DATASET EXCERPTS —
=-=-=

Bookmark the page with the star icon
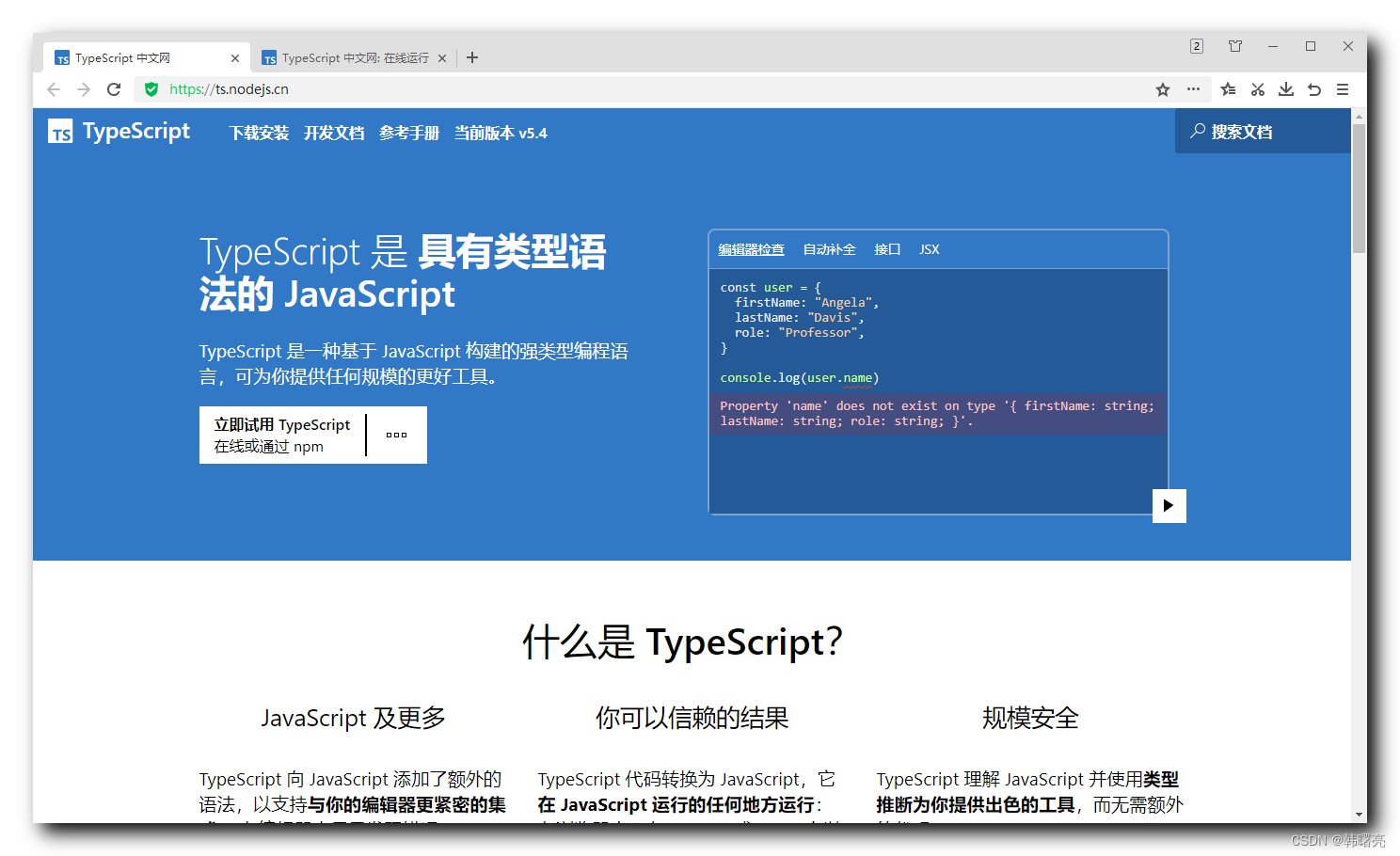1400x856 pixels. point(1163,88)
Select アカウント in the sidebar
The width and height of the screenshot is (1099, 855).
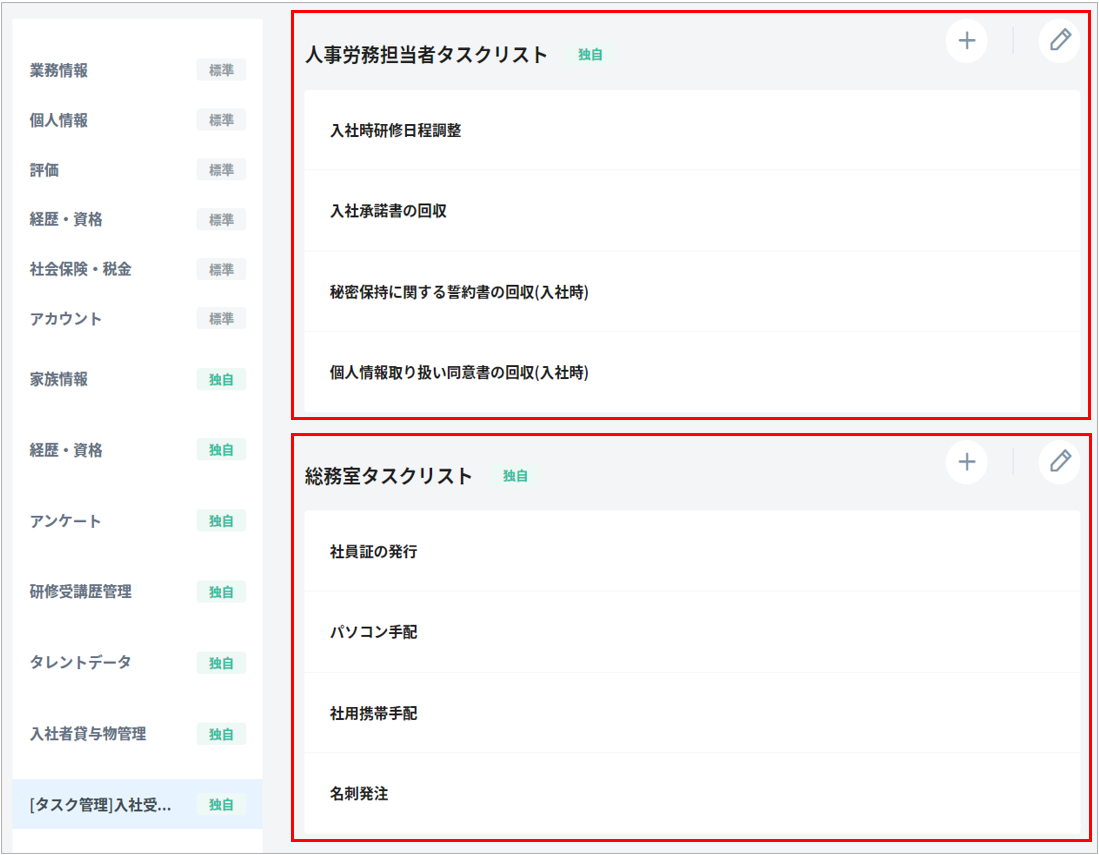click(66, 319)
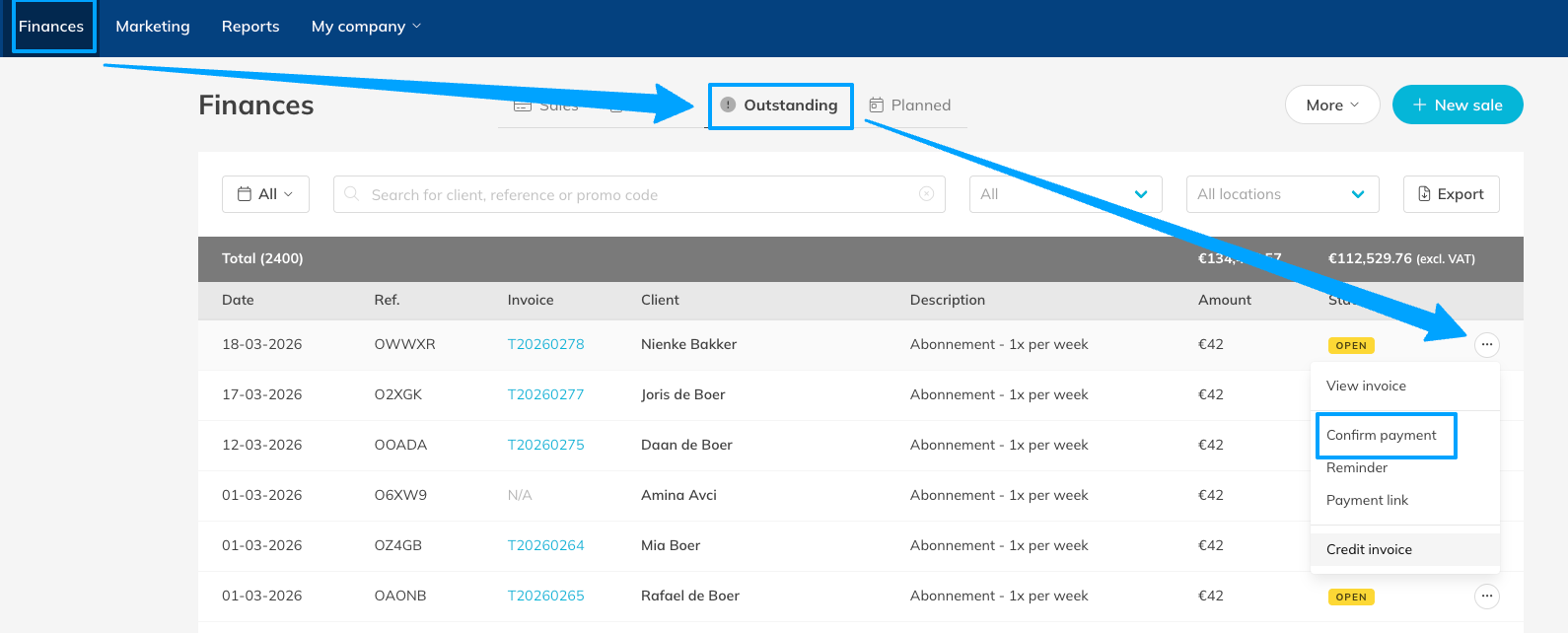This screenshot has height=633, width=1568.
Task: Open the three-dots menu for Rafael de Boer
Action: point(1486,597)
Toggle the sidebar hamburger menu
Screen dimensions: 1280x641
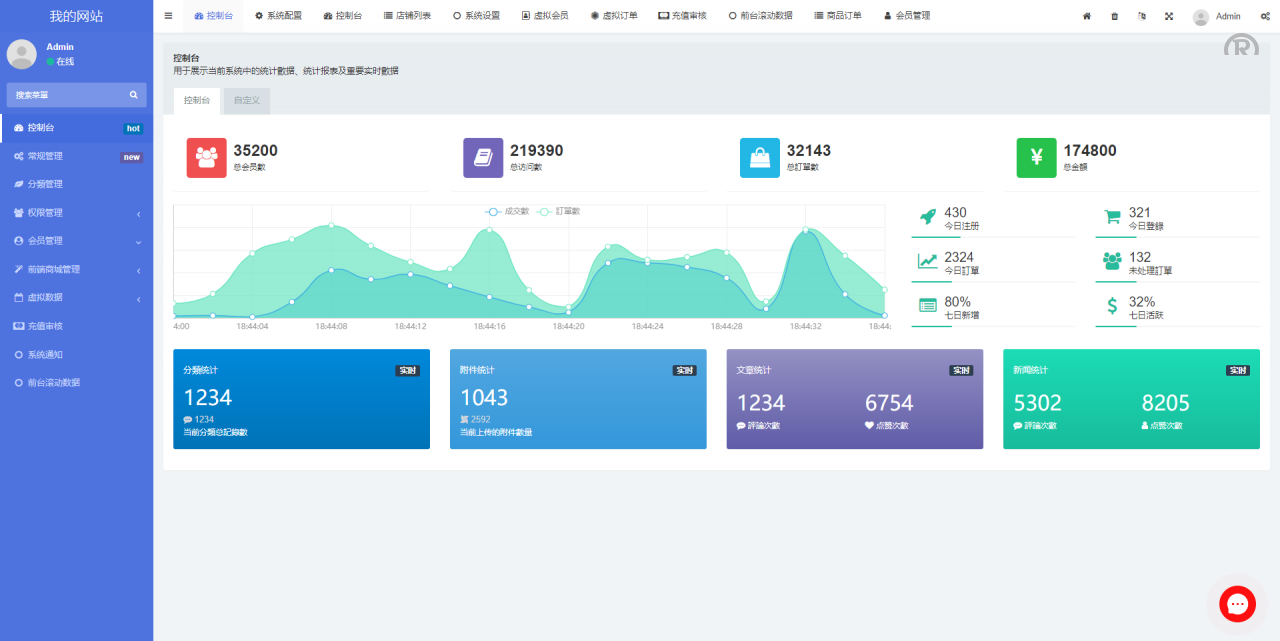[168, 16]
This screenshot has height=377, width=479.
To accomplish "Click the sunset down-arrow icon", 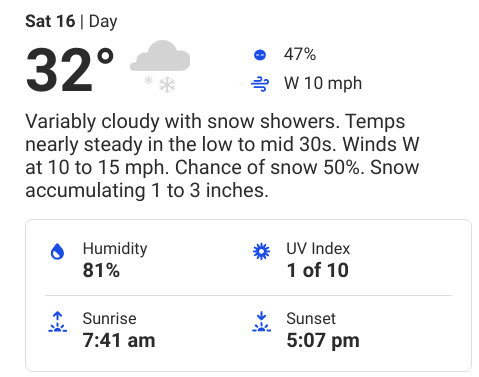I will point(261,322).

=-=-=

WHAT TO DO — Report the number of lines in the records above that contain "sidebar", with no other text.

OUTPUT BELOW — 2